Мысли Лервье-Марэ шли в том же направлении, с одной лишь разницей: это были мысли буржуа, идущего на штурм замка. Он завидовал спокойному и пресыщенному виду Шарля-Армана.
«Наверное, когда принадлежишь к такой знаменитой семье, то все это воспринимаешь как должное, вроде как привычку…»
Он оглядел толпящихся в вестибюле товарищей.
Дерош, как всегда, держался насмешливо и выступал с небрежной вальяжностью…
Мальвинье одергивал слишком короткие рукава.
И кто бы сомневался, что гигант Монсиньяк, со своим охотничьим рогом, застыв перед списками имен, не бормочет про себя:
— Полковник Монсиньяк… генерал Монсиньяк… и — а почему бы и нет? — маршал Монсиньяк.
Да, утро выдалось замечательное.
— Шарль-Арман! — закричал Монсиньяк, явно грезивший наяву. — Пошли внесем наши имена в списки! Ламбрей и Монсиньяк, всегда вместе!
3
Две сотни аспирантов-резервистов верховой кавалерии заполнили широкий амфитеатр Бриду. Обед в столовой привел их в отличное расположение духа, и теперь зал наполнял гул веселых голосов.
Ламбрей сидел рядом с малышом де Нойи, добровольцем, любимцем курса. За своеобразную манеру двигаться, выставив вперед голову с непокорной прядью волос, его прозвали Козленком. Он обожал лошадей, с самого первого дня в Школе все свободное время проводил в конюшнях и постоянно приносил какие-нибудь новости:
— Я обнаружил дивную маленькую английскую кобылку, мускулистую, резвую, может, чуть с длинноватыми суставами, но это ее не портит. Ее зовут Цветочница. Ах, как мне хочется с ней подружиться!

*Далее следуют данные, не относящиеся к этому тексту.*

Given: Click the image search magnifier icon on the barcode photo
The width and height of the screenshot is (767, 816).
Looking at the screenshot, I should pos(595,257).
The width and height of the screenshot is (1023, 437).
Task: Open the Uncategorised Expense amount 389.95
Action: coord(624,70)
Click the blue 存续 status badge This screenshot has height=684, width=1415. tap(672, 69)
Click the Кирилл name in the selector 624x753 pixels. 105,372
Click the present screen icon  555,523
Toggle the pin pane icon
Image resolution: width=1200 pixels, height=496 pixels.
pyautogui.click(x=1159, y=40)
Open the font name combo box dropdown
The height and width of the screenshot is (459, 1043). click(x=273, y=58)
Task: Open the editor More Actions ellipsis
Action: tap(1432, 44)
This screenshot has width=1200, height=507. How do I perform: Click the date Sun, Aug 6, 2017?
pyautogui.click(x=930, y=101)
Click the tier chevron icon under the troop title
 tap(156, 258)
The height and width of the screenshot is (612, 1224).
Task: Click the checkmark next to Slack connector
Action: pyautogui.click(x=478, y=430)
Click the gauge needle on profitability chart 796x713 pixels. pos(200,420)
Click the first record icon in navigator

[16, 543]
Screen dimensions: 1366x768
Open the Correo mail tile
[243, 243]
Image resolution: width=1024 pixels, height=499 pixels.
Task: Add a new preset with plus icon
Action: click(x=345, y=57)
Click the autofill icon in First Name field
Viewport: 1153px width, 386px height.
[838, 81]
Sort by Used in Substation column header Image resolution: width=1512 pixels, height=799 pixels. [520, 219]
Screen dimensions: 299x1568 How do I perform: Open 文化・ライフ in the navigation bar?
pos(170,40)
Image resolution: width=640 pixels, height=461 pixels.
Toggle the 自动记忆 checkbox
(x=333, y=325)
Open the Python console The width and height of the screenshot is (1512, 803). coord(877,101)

— Если она и вправду такая маленькая, как ты говоришь, то у тебя есть шанс.
Курсанты заполнили весь амфитеатр до самого потолка, и над рядами летали шутки и приветствия.
Возле бокового входа унтер-офицеры рассаживали опоздавших. Внизу, рядом с кафедрой, столпилось человек десять лейтенантов в небесно-голубых кепи. Сверху казалось, что они сидят в медвежьей берлоге. Они тоже перешучивались между собой, но более сдержанно, прекрасно понимая, что на них обращены все взгляды и каждое их движение ловится и обсуждается. Один, комплексуя из-за маленького роста, изо всех сил выпячивал грудь, другой переживал, что у него старые, поношенные лосины, и потому их жестам и улыбкам недоставало естественности.